EXERCISE GOAL. Please output exactly the part of the records below that opens with the line containing "Image resolution: width=644" and closes with the line containing "Given: Click the blue", both lines included, and nothing else.

Stored records
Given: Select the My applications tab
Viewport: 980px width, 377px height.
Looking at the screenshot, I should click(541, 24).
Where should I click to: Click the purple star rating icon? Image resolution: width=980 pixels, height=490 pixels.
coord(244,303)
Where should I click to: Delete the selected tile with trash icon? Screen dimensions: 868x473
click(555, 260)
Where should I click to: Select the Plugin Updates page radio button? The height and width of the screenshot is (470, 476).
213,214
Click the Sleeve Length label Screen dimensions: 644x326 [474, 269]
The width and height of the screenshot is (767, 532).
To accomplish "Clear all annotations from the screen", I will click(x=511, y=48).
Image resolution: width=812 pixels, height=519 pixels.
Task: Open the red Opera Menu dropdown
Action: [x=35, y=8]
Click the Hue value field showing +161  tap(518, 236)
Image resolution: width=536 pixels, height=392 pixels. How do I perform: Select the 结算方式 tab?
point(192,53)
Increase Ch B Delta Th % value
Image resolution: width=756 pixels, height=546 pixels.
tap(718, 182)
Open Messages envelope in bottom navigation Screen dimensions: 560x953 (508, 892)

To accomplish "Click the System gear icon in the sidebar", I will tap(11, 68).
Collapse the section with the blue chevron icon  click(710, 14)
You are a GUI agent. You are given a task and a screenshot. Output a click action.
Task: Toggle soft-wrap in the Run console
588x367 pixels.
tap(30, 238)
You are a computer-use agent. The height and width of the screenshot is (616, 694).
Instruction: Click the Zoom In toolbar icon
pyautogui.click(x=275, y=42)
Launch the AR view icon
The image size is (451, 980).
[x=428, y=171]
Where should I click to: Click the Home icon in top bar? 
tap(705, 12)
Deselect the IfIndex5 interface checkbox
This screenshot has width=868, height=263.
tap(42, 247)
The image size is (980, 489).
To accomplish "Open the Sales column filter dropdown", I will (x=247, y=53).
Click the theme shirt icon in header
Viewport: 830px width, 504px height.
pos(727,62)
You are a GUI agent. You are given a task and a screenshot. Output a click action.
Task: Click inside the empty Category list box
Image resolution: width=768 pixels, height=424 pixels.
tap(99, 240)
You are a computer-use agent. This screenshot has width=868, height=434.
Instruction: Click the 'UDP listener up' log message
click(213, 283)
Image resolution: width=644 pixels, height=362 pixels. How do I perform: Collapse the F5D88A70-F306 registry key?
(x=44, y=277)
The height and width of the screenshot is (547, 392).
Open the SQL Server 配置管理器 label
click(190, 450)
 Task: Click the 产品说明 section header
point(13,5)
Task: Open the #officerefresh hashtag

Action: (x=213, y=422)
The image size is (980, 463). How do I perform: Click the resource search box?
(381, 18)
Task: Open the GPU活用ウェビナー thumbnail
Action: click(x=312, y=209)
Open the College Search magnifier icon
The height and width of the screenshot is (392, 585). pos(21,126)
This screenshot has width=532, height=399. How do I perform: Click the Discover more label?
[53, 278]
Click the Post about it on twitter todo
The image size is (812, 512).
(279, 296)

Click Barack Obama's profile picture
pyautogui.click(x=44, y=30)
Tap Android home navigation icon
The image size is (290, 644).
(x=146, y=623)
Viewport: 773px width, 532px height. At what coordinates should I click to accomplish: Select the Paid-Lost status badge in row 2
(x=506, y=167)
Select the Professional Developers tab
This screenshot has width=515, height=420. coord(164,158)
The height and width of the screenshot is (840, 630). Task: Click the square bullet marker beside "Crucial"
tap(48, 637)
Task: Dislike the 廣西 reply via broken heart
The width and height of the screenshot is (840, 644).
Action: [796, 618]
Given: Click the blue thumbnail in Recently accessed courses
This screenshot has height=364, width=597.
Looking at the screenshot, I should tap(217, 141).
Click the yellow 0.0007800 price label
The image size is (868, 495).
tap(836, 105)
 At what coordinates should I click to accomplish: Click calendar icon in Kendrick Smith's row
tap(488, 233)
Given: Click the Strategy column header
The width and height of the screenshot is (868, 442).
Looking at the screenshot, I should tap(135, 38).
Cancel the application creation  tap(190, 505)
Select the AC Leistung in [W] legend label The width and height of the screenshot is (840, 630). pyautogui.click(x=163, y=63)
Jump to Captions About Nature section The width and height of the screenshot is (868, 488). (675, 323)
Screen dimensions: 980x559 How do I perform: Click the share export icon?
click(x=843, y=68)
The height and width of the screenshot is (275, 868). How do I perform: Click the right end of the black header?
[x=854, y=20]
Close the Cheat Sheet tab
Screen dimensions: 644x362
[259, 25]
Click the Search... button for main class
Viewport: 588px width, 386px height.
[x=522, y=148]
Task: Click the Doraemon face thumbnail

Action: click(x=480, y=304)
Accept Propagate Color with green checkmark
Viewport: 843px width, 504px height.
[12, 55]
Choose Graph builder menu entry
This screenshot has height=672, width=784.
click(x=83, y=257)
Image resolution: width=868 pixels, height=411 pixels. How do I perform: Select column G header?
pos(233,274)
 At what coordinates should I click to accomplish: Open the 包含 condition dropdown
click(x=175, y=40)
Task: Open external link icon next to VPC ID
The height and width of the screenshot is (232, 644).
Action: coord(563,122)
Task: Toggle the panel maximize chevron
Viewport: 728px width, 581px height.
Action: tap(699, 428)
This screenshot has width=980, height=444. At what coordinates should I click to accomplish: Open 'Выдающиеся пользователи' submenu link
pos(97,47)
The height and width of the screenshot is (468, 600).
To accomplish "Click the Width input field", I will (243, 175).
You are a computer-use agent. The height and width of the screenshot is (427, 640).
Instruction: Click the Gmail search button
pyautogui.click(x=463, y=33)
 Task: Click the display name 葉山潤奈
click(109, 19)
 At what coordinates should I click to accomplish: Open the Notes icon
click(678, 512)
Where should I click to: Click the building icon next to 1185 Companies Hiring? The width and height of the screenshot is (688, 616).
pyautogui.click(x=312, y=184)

WRITTEN SOLUTION.
Image resolution: width=644 pixels, height=362 pixels. How do I perform: Collapse the F5D88A70-F306 registry key?
(x=44, y=277)
The height and width of the screenshot is (547, 392).
Open the SQL Server 配置管理器 label
click(190, 450)
 Task: Click the 产品说明 section header
point(13,5)
Task: Open the #officerefresh hashtag

Action: (x=213, y=422)
The image size is (980, 463). How do I perform: Click the resource search box?
(381, 18)
Task: Open the GPU活用ウェビナー thumbnail
Action: click(x=312, y=209)
Open the College Search magnifier icon
The height and width of the screenshot is (392, 585). pos(21,126)
This screenshot has width=532, height=399. How do I perform: Click the Discover more label?
[53, 278]
Click the Post about it on twitter todo
The image size is (812, 512).
(279, 296)

Click Barack Obama's profile picture
pyautogui.click(x=44, y=30)
Tap Android home navigation icon
The image size is (290, 644).
(x=146, y=623)
Viewport: 773px width, 532px height. At what coordinates should I click to accomplish: Select the Paid-Lost status badge in row 2
(x=506, y=167)
Select the Professional Developers tab
This screenshot has width=515, height=420. coord(164,158)
The height and width of the screenshot is (840, 630). Task: Click the square bullet marker beside "Crucial"
tap(48, 637)
Task: Dislike the 廣西 reply via broken heart
The width and height of the screenshot is (840, 644).
Action: [796, 618]
Given: Click the blue thumbnail in Recently accessed courses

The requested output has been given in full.